Last week, the New York Times published a piece titled "A Word to the Wise: Don't Trust A.I. to File Your Taxes." They tested ChatGPT, Gemini, Claude, and Grok on eight fictional tax scenarios. The chatbots miscalculated refunds by an average of more than $2,000.
I run an AI tax company and I completely agree with the headline. Here's why that's not a contradiction, and what it tells you about how purpose-built AI actually differs from general models.

The right conclusion to the wrong test
The NYT tested whether consumers can use general AI chatbots to file their own taxes. The conclusion: they can't. That's correct.
But the test was designed around a question nobody building AI for tax professionals is actually trying to answer. Nobody in this industry is trying to replace the tax professional with a chatbot. That would be like handing a medical student a textbook, leaving them alone with a patient, and then reporting that medical students aren't ready to practice medicine independently. The finding is technically true and completely beside the point. Medicine works because of systems, supervision, and layered review. Tax preparation works the same way.

The real question isn't "can AI do your taxes?" It's "can AI make the people who do your taxes faster, more accurate, and more focused on the work that requires their judgment?" The answer to that is yes. And it requires a fundamentally different architecture than a general chatbot.
Why general AI fails at tax specifically
The expert commentary in the NYT piece is more useful than the test itself.

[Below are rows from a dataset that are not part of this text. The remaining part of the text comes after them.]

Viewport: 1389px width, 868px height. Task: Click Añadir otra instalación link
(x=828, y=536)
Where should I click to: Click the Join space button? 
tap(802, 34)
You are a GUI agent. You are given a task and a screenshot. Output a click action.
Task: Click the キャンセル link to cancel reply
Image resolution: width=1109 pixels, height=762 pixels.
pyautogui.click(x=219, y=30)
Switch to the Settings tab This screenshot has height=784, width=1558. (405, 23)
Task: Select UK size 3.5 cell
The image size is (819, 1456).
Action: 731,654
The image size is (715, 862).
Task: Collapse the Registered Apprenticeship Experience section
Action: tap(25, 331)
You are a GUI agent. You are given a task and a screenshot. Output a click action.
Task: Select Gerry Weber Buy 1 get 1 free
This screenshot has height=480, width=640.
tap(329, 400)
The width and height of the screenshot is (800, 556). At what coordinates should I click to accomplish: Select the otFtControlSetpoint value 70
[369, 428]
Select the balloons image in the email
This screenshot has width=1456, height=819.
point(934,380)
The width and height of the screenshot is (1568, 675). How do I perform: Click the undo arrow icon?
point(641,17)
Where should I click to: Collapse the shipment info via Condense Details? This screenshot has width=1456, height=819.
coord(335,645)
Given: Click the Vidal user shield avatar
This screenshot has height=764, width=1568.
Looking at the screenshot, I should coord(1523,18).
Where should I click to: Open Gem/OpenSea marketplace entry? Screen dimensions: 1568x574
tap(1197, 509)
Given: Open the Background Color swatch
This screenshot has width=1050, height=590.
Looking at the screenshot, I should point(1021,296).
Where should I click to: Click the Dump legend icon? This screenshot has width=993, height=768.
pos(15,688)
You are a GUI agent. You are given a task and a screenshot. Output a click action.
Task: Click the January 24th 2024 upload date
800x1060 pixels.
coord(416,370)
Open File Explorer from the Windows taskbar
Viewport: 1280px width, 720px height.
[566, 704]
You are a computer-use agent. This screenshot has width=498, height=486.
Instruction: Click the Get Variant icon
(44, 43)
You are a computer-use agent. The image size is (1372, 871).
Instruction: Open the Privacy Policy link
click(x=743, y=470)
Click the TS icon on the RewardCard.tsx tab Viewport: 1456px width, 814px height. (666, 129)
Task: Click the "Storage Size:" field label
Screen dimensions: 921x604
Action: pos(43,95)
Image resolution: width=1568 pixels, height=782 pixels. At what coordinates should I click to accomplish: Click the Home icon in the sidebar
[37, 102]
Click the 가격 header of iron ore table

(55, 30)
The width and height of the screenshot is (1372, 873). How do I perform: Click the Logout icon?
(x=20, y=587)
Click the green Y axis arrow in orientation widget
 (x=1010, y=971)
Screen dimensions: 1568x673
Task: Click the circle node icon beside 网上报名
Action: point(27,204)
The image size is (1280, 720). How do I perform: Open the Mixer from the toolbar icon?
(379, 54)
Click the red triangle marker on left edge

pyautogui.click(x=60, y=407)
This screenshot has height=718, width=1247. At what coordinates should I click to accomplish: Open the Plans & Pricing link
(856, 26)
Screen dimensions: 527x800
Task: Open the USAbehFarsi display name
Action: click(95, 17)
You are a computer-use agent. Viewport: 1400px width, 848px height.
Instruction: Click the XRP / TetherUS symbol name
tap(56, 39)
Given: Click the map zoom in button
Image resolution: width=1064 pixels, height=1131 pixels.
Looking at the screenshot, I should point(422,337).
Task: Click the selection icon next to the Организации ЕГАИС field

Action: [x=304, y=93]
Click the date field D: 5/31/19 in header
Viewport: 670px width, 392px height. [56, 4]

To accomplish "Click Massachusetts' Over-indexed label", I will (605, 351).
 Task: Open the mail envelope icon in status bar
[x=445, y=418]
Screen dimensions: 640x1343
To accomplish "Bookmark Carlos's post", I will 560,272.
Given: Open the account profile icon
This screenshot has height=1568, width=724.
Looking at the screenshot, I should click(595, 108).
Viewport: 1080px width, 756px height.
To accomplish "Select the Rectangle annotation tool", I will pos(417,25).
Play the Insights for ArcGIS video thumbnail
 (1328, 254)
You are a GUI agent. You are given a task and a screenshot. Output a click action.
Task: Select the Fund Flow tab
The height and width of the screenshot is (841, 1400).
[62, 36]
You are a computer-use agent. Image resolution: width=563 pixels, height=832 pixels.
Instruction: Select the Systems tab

Benedict Evans told the Times that AI gives you "roughly the right answer, and that's not what you want." He's right. Roughly right is dangerous in tax because errors cascade. A wrong cost basis on an early form produces wrong numbers on downstream forms. By the time it reaches e-filing, the return looks plausible but is wrong throughout.
Erik Brynjolfsson from Stanford described the "tax-code paradox": traditional tax tools follow procedural if-then logic built for precision, while AI models are prediction engines optimised for plausible output, not correct output. He's describing a real limitation. The failure modes the chatbots produced in the NYT test are predictable from this: bracket calculations instead of the IRS-mandated Tax Table, structural errors on complex forms, cascading mistakes from one early wrong input.
These aren't random errors. They're what happens when you use a prediction engine to do a rules-enforcement job.
What purpose-built architecture actually does differently
Filed uses multi-agent orchestration, where specialised AI components handle different parts of the tax preparation process and a deterministic validation layer runs independently of the AI output at every step. The system doesn't guess and hope. It produces output, then checks it against IRS rules separately. When they don't agree, it flags the discrepancy before it reaches a human reviewer.
This isn't a theoretical design choice. Column Tax released TaxCalcBench earlier this year, the first open-source benchmark for AI tax accuracy. We ran Filed against it alongside ChatGPT, Claude, and Gemini.
The generic chatbots scored between 23% and 42% on complete returns. Filed scored 72.5%. On a line-by-line basis, which maps to how tax professionals actually review returns, Filed reached 94% accuracy.
Since then, frontier models have improved and the latest generation is approaching that 94% threshold on their own. That's worth noting. But Filed's multi-agent architecture is built on top of these same frontier models. When they improve, our accuracy improves too. The 94% we published months ago is a floor, not a ceiling.

The part the test doesn't cover at all
There's one thing the NYT piece doesn't address, and it's the most important: none of the chatbots they tested do tax preparation.
Calculating a return from structured data is one step. In practice, tax preparation starts with a pile of messy source documents. PDFs. Handwritten notes. Clients who send ten K-1s in five different formats. The work involves extracting information from those documents, entering it into professional tax automation platforms like Drake, ProConnect, UltraTax, or CCH Axcess, navigating rolled-over data from prior-year returns, adding depreciation schedules on top of existing ones, and validating everything against the original sources before anything gets filed.
No chatbot does any of that. The NYT handed models pre-structured data and asked them to compute. The gap between that test and actual tax preparation doesn't close just because general AI gets better at arithmetic.

What this means practically
Don't trust AI to file your taxes. Trust your tax professional. Then give them a tax automation platform purpose-built for the job, one with document-first architecture, deterministic validation, and humans in the loop for the decisions that actually require judgment.
That's not a hedge. It's the design philosophy that produces 94% line-by-line accuracy instead of 23%.